By Daily Herald (Provo) Editorial Board - | Jul 4, 2018

Today marks the 242nd birthday of the United States. We’re certainly looking forward to the parades, ballgames, barbecues and other celebrations of our peculiar experiment in self-governance.

We’re also looking forward to the fireworks displays, albeit with some trepidation. After a low-precipitation winter, vast swaths of our state are bone dry and fire conditions are extremely high. It may be best to enjoy one of the numerous, professional fireworks displays around the Wasatch Front. If you do choose to light off some pyrotechnics, please use common sense, follow local and state ordinances, take precautions and be safe.

Put another way, the only fire we really want to see is the Stadium of Fire.

As our celebrations focus on freedoms and family, we also look back at the events that led to the foundation of our Republic. We ask everyone to recommit to the ideals that Signers of the Declaration of Independence and the Framers of the Constitution fought to establish.

While we currently debate “civility” in public spaces, it’s important to remember that our ancestors asserted their rights and stood up to tyranny when it became necessary. The Boston Tea Party was hardly a genteel gathering. The Founding Fathers thought England and its practices, such as taxation without representation, were wrong and backed it up with the Declaration of Independence and the Revolutionary War.

When it came time for our ancestors to establish a government, there was a false start but the Framers eventually drafted the constitution that would become the cornerstone of our nation. At the end of the Constitutional Convention of 1787, a woman asked Benjamin Franklin if that nation was to be a republic or monarchy.

“A republic, if you can keep it,” Franklin replied.

Thankfully, past Americans have been able to live up to that implied challenge and kept the republic despite countless difficulties.

Still, that challenge and obligation has not gone away. We need to exercise our freedoms if we are to keep them. That includes exercising our First Amendment rights to free speech and exercise of religion. A free press is vital to an informed citizenry and a monitor on government power.

It’s also important to exercise the right to vote to ensure that our republic remains a “government of the people, by the people, for the people.”

We salute those that have worked tirelessly for freedom, including the six people honored at Saturday’s Freedom Awards Gala in Provo.

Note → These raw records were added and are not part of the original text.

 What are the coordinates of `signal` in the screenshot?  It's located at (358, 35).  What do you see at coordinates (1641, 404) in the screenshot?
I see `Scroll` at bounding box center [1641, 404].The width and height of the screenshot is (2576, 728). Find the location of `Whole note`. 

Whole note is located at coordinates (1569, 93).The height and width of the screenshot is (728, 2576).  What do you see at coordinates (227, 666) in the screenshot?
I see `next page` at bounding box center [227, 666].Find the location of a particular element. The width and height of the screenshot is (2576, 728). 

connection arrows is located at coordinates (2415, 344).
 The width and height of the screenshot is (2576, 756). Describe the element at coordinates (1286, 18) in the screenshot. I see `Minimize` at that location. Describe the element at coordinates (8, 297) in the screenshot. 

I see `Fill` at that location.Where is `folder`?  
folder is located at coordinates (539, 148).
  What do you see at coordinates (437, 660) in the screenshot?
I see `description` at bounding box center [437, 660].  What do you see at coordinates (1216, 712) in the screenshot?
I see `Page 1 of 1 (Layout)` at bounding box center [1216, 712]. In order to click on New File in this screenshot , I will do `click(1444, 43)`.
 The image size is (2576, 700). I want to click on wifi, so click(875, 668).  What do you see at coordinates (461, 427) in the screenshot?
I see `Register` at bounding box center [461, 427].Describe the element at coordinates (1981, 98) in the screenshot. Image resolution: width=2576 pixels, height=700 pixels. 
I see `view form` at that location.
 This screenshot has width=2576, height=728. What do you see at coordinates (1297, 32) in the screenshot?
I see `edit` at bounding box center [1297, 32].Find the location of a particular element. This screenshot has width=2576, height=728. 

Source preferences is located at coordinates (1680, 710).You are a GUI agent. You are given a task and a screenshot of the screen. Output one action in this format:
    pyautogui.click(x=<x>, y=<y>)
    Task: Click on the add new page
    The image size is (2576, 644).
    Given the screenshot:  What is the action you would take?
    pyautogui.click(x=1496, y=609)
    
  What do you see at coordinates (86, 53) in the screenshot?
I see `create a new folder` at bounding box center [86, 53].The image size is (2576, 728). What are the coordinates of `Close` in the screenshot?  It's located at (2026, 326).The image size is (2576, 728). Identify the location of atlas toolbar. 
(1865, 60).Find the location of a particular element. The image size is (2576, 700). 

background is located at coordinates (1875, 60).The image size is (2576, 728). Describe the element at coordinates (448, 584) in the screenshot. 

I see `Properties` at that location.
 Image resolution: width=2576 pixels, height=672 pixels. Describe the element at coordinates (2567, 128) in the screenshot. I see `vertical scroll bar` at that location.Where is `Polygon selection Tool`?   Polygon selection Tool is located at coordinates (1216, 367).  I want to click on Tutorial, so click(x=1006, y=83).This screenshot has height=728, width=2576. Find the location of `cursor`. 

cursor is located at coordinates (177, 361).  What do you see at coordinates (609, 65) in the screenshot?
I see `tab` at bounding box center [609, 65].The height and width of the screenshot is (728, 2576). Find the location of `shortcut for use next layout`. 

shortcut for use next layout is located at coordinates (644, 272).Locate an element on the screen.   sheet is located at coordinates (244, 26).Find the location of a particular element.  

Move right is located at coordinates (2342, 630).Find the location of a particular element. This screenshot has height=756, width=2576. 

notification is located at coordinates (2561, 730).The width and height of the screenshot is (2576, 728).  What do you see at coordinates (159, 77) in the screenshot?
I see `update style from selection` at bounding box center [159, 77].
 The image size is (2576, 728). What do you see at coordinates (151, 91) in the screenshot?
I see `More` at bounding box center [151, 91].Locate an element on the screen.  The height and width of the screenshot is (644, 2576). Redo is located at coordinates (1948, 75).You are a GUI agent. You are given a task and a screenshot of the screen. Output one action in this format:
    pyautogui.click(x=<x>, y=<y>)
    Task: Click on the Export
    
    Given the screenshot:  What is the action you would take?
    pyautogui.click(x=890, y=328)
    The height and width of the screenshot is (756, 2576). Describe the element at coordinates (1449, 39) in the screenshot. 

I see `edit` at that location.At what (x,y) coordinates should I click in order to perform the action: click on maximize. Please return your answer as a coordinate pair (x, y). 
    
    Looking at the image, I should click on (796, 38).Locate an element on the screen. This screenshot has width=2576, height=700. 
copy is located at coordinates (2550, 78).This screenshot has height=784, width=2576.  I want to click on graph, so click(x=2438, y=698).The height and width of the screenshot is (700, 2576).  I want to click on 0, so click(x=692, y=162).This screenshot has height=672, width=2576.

Some of the award recipients fought for their personal freedom, including Jake and Vivian Kim, who fled the brutal North Korean regime; and Joshua and Thamara Holt, who were imprisoned by an increasingly despotic government in Venezuela.

Two men — Ret. Lt. Col. H. Grant Keeler and Bun Yom — put their lives on the line so that others could be free. Keeler, who just turned 100, served in World War II and the Vietnam War. Yom faced genocide and imprisonment in Cambodia before being freed and joining his liberators to help rescue thousands of others.

For more than two centuries, we’ve kept the republic set forth by the Framers. It’s vitally important that we work to keep the republic and the ideals it embodies for another 200 years.